━━━━━ RECORDS PROVIDED

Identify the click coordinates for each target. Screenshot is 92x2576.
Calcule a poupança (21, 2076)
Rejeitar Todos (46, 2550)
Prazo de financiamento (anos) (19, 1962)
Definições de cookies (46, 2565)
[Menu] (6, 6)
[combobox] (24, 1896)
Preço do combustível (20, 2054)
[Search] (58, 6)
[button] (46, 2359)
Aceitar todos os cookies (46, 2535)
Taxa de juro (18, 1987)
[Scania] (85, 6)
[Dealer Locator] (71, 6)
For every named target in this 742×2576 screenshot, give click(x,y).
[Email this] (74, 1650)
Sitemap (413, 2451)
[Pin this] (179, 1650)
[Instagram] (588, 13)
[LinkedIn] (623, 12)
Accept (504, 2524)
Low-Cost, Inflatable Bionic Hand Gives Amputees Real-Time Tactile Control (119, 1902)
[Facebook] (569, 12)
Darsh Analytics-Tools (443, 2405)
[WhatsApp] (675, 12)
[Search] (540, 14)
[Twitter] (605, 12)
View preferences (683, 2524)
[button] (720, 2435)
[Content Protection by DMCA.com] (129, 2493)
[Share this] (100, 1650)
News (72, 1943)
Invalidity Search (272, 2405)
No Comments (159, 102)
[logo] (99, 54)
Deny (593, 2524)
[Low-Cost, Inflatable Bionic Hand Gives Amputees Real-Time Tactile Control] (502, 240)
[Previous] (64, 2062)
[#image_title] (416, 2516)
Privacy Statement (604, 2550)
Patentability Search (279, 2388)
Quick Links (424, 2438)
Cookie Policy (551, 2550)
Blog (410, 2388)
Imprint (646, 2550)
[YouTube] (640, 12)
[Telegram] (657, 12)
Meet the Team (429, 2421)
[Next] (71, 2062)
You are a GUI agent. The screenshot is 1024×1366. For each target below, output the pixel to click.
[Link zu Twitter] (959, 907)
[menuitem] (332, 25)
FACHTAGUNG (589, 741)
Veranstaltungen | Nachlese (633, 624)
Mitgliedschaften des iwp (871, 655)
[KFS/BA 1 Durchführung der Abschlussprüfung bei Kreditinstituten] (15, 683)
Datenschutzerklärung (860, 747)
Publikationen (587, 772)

━━━━━━━━━━

All that belongs in your answer is the stretch of entries above from the line with "[button] (46, 2359)" through the line with "Accept (504, 2524)", printed exactly.

:: ANSWER SECTION ::
[button] (46, 2359)
Aceitar todos os cookies (46, 2535)
Taxa de juro (18, 1987)
[Scania] (85, 6)
[Dealer Locator] (71, 6)
For every named target in this 742×2576 screenshot, give click(x,y).
[Email this] (74, 1650)
Sitemap (413, 2451)
[Pin this] (179, 1650)
[Instagram] (588, 13)
[LinkedIn] (623, 12)
Accept (504, 2524)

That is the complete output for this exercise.